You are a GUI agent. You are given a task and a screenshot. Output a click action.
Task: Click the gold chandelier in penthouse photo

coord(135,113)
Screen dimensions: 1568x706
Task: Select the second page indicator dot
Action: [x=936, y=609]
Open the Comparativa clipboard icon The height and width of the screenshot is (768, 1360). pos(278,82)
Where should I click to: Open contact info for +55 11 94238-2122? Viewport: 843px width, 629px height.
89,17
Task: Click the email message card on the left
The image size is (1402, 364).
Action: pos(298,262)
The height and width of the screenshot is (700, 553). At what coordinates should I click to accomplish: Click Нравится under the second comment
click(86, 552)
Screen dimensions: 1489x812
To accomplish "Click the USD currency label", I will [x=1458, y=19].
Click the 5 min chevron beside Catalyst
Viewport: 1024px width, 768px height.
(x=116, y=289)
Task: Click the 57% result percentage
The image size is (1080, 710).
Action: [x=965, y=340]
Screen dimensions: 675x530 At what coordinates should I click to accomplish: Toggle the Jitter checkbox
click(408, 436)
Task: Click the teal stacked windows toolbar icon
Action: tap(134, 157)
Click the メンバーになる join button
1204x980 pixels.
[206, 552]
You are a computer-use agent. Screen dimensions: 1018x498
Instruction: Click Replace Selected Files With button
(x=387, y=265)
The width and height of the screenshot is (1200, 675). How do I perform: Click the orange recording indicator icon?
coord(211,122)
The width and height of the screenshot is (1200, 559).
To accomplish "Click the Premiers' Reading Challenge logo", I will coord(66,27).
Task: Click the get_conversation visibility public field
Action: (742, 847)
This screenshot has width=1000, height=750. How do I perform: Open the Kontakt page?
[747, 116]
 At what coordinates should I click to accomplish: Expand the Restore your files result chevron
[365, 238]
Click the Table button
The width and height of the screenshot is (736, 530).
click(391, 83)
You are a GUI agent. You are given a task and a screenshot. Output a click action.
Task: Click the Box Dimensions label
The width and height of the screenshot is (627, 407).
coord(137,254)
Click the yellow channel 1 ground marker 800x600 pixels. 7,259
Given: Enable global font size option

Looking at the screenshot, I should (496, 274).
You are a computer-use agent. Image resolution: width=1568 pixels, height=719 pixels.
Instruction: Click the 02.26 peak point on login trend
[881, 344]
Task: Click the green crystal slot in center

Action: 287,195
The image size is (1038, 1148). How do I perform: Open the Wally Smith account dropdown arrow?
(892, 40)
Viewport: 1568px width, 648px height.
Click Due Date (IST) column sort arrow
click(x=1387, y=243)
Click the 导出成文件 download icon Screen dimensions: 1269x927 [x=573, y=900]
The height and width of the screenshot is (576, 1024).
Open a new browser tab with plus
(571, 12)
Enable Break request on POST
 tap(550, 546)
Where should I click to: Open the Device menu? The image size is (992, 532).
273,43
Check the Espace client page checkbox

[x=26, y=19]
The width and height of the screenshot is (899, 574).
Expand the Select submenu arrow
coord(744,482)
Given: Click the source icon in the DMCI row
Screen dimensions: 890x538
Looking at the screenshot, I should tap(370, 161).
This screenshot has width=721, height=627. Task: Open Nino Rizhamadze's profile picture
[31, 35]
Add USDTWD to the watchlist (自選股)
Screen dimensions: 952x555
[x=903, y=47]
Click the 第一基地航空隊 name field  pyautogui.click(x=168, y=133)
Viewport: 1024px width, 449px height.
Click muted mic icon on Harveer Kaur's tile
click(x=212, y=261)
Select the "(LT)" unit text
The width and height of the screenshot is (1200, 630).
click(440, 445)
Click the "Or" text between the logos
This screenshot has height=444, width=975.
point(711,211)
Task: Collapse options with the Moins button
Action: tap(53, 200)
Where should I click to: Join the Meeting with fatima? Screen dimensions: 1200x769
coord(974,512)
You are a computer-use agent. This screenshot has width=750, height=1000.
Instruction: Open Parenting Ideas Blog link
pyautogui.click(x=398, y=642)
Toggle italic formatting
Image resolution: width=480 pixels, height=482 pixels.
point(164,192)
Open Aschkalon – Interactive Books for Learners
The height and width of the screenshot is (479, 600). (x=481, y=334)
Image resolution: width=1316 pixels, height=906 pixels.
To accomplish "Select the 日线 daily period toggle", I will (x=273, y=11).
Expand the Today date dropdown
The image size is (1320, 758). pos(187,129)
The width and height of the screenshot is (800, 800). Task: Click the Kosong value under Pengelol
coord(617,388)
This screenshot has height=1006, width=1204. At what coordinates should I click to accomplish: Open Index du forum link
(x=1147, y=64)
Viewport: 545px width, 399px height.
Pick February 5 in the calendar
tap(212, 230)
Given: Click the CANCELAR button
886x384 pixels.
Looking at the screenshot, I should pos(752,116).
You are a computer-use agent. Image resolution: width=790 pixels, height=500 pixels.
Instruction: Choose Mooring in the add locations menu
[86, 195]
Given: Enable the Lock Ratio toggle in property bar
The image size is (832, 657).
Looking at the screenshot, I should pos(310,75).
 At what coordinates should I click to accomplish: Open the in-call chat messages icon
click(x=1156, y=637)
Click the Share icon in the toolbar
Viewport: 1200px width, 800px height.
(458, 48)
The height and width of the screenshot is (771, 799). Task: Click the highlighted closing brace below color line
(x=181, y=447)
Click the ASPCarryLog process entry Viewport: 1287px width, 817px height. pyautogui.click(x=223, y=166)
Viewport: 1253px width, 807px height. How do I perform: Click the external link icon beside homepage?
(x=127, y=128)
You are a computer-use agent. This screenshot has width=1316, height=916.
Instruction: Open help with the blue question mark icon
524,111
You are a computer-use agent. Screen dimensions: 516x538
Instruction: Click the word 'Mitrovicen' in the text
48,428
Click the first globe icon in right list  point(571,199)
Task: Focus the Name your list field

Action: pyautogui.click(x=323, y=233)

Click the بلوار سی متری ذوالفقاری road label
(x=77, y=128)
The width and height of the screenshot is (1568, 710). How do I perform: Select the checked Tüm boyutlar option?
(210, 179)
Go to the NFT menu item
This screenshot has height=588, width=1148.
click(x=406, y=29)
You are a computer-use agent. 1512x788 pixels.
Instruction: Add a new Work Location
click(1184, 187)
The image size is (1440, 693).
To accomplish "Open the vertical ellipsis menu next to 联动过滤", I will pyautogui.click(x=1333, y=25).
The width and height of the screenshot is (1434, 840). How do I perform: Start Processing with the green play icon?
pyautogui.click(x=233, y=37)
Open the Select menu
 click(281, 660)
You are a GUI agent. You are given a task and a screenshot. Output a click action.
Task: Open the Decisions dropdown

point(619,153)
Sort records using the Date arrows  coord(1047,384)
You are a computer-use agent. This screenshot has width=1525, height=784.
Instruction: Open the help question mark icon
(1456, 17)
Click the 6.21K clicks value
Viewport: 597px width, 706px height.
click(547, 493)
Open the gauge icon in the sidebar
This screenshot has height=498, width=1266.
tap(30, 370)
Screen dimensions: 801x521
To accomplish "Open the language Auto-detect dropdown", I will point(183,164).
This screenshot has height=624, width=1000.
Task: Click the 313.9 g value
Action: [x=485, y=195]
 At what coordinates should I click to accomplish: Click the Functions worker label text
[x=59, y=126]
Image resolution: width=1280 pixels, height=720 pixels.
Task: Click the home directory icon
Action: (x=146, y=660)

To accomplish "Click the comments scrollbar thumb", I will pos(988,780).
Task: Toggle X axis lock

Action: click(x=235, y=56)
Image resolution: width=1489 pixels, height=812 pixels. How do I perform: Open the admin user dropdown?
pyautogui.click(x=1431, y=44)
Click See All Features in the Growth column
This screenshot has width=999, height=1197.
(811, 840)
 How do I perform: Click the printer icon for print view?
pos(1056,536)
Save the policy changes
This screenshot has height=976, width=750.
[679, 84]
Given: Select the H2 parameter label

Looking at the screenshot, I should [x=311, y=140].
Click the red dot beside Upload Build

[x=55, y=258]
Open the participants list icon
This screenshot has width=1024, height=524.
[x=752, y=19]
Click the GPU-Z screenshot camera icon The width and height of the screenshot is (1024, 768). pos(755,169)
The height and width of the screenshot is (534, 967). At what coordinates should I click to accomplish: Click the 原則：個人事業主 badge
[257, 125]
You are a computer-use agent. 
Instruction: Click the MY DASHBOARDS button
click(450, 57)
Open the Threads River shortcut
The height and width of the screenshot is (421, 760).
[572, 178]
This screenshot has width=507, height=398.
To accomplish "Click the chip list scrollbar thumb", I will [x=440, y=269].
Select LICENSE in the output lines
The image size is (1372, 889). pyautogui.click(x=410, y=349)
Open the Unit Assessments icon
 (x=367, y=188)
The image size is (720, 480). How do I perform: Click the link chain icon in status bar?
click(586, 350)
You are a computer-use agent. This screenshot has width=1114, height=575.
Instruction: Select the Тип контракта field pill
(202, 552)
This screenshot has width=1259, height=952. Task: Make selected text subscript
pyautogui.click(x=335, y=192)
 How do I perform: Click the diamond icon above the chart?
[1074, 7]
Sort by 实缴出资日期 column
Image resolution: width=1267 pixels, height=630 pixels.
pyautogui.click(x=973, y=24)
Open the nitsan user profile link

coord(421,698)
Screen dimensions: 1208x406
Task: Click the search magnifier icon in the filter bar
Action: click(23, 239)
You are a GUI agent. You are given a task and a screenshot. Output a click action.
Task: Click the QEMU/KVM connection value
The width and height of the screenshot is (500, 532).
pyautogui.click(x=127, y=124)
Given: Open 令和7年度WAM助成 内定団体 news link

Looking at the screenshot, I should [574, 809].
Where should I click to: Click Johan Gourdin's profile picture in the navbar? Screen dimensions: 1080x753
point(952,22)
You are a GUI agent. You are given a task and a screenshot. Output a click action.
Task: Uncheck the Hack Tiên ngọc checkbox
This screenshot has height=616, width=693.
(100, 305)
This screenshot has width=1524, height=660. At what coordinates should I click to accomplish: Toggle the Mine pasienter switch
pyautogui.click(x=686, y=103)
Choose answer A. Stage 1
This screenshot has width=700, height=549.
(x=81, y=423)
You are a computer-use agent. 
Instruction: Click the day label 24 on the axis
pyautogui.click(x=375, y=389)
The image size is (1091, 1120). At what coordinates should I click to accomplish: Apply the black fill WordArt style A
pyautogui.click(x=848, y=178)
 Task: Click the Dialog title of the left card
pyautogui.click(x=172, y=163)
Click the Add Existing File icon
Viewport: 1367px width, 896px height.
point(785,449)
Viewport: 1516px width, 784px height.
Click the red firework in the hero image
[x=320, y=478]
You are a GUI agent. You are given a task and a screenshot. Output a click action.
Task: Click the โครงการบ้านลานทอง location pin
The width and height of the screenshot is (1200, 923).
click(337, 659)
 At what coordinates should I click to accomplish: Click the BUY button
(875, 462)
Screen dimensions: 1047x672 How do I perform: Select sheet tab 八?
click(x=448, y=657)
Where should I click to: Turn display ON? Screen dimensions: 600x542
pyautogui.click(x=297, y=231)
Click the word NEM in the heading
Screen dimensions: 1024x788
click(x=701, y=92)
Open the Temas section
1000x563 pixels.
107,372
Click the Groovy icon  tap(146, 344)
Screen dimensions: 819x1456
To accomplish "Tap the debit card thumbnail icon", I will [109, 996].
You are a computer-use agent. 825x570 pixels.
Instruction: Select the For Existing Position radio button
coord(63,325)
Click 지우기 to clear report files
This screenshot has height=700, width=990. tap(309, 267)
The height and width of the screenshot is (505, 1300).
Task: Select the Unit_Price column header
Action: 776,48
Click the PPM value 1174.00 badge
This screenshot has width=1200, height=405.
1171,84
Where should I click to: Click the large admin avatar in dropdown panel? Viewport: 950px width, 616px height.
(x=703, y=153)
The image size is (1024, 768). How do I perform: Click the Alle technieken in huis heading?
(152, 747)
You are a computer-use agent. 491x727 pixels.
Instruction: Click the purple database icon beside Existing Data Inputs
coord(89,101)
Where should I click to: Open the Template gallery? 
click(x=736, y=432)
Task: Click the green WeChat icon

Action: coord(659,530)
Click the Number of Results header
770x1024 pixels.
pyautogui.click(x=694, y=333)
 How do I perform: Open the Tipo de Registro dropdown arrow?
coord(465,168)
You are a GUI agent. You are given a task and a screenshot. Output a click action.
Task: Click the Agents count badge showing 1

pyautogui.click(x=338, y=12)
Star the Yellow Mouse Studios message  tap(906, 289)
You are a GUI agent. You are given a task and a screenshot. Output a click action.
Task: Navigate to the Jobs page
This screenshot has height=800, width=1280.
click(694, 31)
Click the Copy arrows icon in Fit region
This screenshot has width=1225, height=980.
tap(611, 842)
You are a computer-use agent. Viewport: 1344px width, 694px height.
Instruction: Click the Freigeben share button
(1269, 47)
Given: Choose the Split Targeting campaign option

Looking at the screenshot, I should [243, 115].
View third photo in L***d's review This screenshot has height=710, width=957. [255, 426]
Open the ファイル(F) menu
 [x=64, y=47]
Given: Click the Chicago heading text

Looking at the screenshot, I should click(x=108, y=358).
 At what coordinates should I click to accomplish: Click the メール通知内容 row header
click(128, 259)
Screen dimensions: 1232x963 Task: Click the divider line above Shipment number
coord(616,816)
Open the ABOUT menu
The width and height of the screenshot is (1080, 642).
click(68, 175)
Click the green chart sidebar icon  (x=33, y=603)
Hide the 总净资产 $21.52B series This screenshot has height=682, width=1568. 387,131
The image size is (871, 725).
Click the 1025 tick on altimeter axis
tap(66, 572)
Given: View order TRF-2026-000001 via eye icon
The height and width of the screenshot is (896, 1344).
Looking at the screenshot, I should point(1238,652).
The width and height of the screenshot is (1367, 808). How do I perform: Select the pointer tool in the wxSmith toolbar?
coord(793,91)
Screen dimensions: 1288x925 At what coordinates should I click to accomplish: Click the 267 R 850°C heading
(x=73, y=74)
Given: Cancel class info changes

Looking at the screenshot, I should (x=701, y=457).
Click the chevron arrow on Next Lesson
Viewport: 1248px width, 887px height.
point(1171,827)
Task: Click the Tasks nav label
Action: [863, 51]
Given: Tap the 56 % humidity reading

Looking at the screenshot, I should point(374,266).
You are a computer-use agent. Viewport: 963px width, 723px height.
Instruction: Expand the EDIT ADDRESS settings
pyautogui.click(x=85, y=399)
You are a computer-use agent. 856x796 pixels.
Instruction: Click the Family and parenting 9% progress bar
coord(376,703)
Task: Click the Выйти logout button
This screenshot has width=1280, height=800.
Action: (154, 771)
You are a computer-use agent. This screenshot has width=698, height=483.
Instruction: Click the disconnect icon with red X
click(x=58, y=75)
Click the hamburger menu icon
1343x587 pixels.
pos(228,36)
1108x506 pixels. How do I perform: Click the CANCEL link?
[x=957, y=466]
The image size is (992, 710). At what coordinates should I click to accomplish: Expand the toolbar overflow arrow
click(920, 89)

**********

#### Try it:
Quote exactly what appears from the line containing "Screen dimensions: 1288x925" through the final line of the listing above, including both of those lines.

#### Answer space:
Screen dimensions: 1288x925 At what coordinates should I click to accomplish: Click the 267 R 850°C heading
(x=73, y=74)
Given: Cancel class info changes

Looking at the screenshot, I should (x=701, y=457).
Click the chevron arrow on Next Lesson
Viewport: 1248px width, 887px height.
point(1171,827)
Task: Click the Tasks nav label
Action: [863, 51]
Given: Tap the 56 % humidity reading

Looking at the screenshot, I should point(374,266).
You are a computer-use agent. Viewport: 963px width, 723px height.
Instruction: Expand the EDIT ADDRESS settings
pyautogui.click(x=85, y=399)
You are a computer-use agent. 856x796 pixels.
Instruction: Click the Family and parenting 9% progress bar
coord(376,703)
Task: Click the Выйти logout button
This screenshot has width=1280, height=800.
Action: (154, 771)
You are a computer-use agent. This screenshot has width=698, height=483.
Instruction: Click the disconnect icon with red X
click(x=58, y=75)
Click the hamburger menu icon
1343x587 pixels.
pos(228,36)
1108x506 pixels. How do I perform: Click the CANCEL link?
[x=957, y=466]
The image size is (992, 710). At what coordinates should I click to accomplish: Expand the toolbar overflow arrow
click(920, 89)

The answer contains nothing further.